Rett (-like) syndrome: expanding the genetic sprectrum to KIF1A and GRIN1 gene

To investigate new genetic etiologies of Rett syndrome (RTT) or RTT-like syndrome, targeted next-generation sequencing (NGS) was performed on 44 Chinese patients with RTT (-like) syndrome, in whom genetic analysis of MECP2, CDKL5 and FOXG1 was negative. The mutation rate was 31.8% (14/44). Among the subjects, a de novo mutation (c.275_276ins AA, p.Cys92*) in KIF1A was identified in a girl with all core features of typical RTT. A patient with early seizure variant of RTT were discovered having  GRIN1 gene mutation (c.2337C>A, p.Val793Phe) . Additionally, a compound heterozygous PPT1 gene mutation was detected in a girl, who initially displayed typical RTT features, but progressed into neuronal ceroid lipofuscinoses (NCL) afterwards.
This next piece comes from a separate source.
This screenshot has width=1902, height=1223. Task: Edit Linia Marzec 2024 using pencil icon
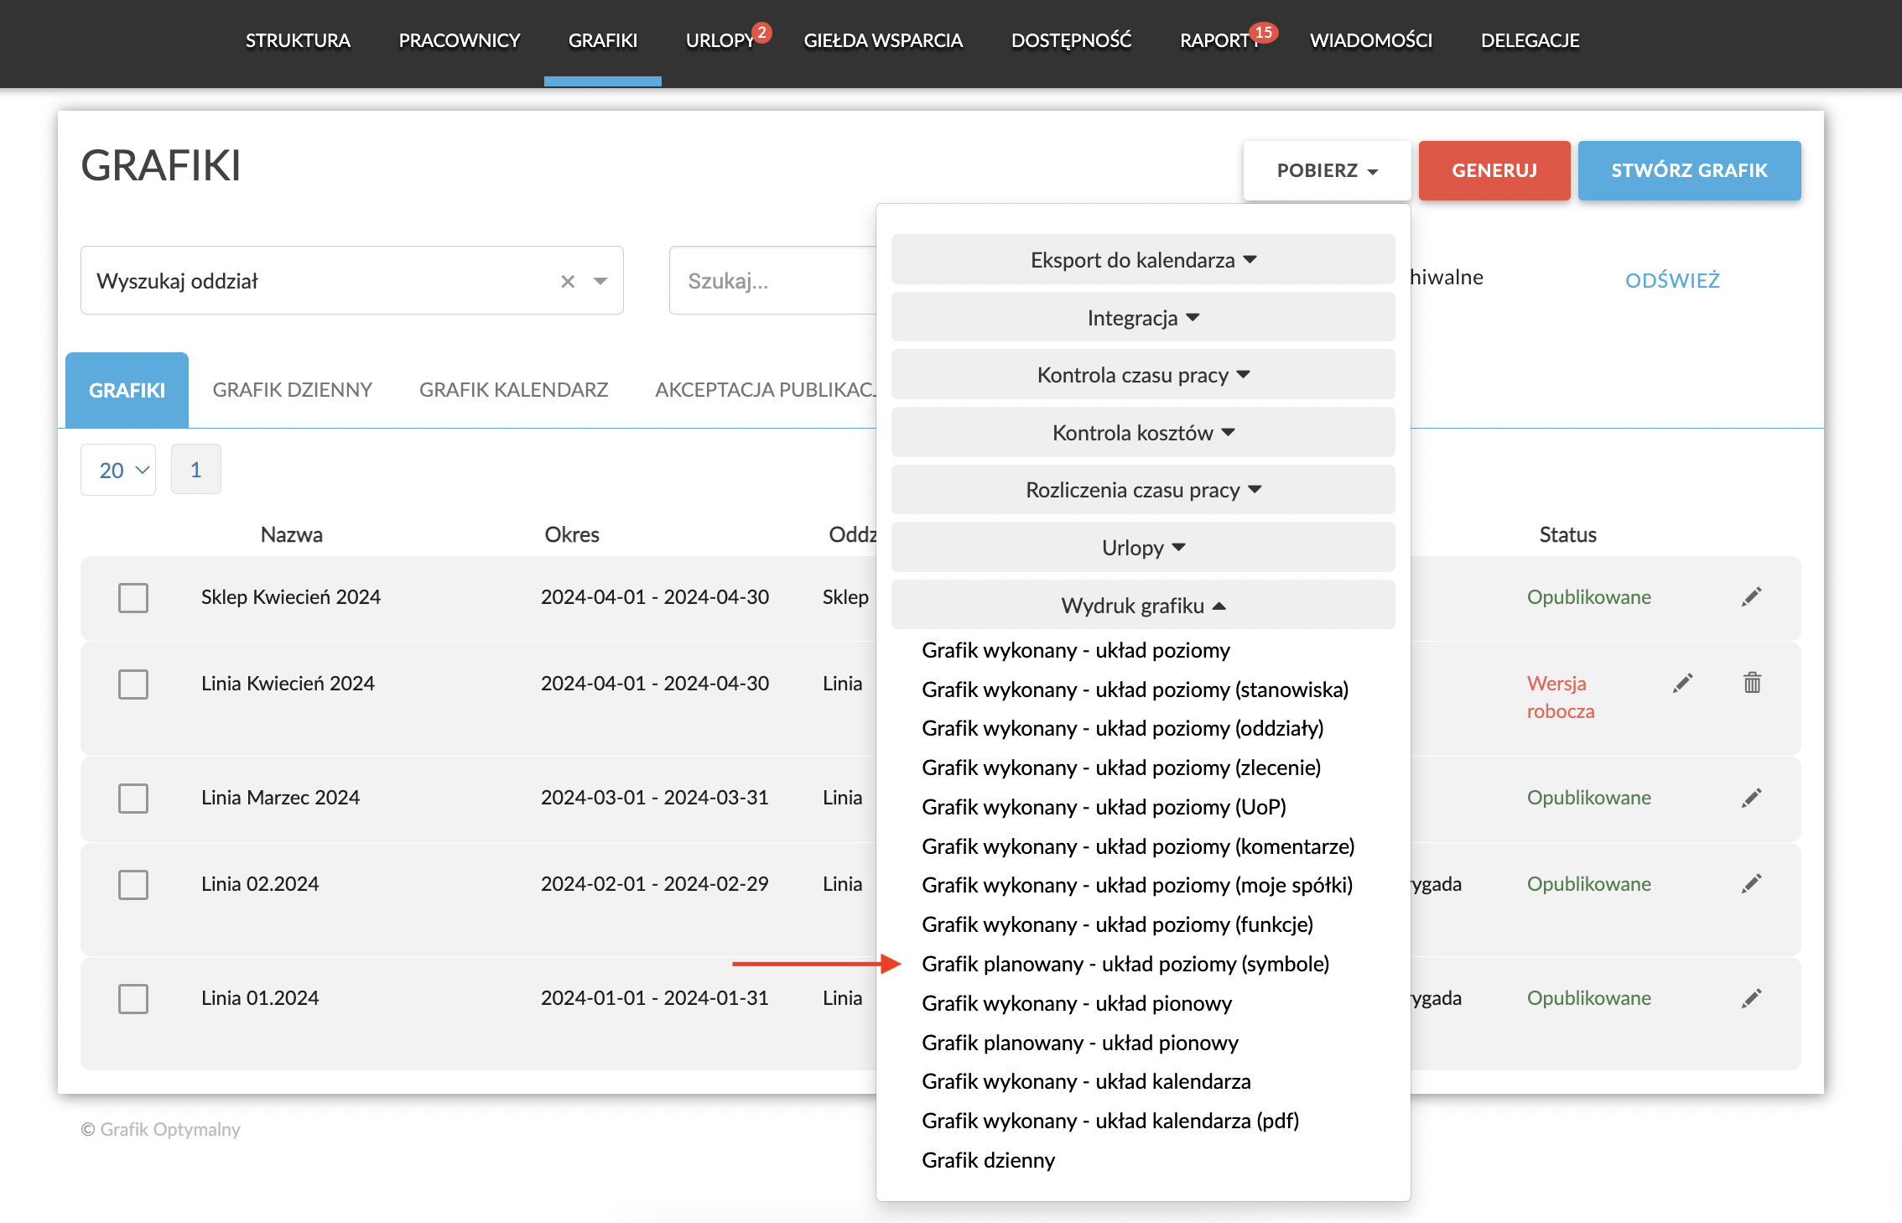1751,798
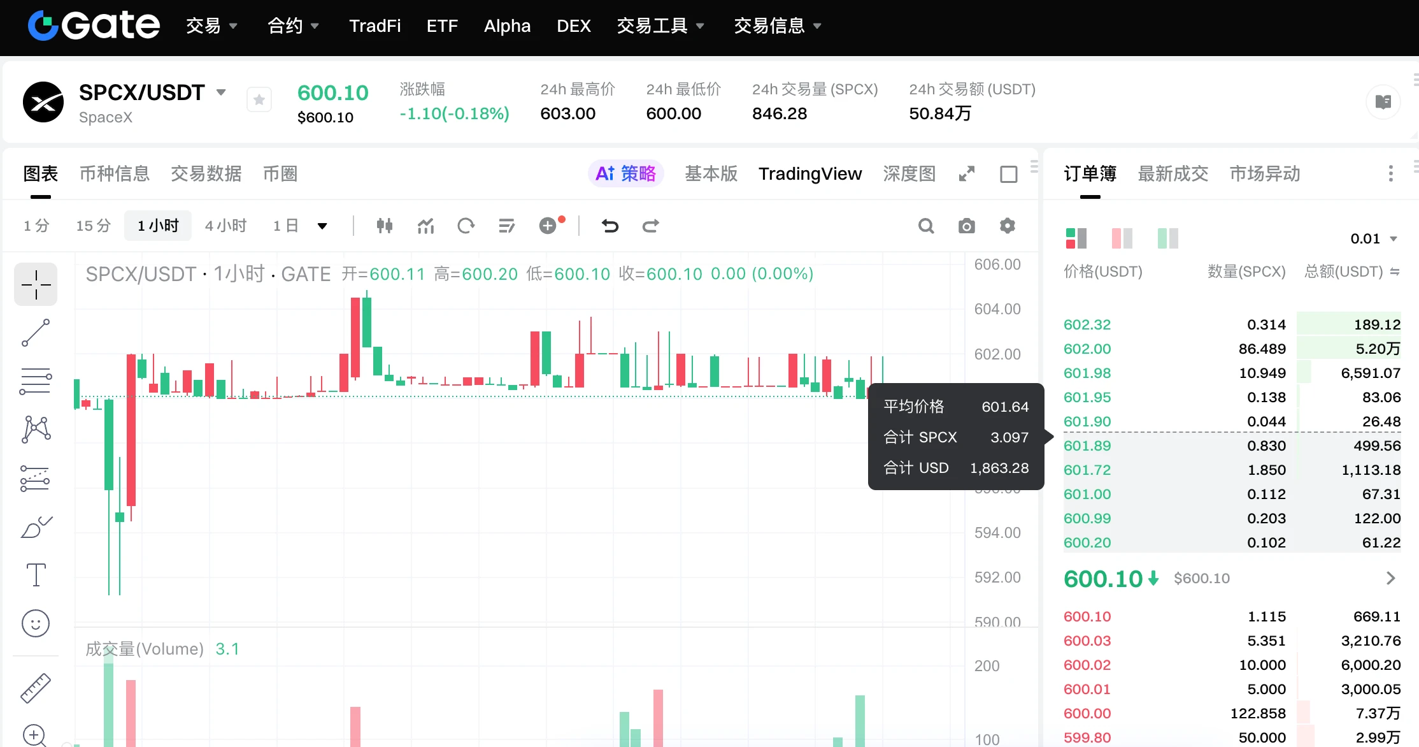Click the arrow beside the 600.10 price
This screenshot has height=747, width=1419.
click(x=1390, y=578)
Mutations in KCNQ2 , MEF2C, WDR45, TCF4, IQSEC2 and SDHA were also found in this study. Notably, it is the first time that mutations in GRIN1 and KIF1A were linked to RTT (-like) profiles. Our findings expand the genetic heterogeneity of RTT (-like) phenotypes, and also suggest that some patients with inherited metabolic disease such as NCL, might displayed RTT features initially.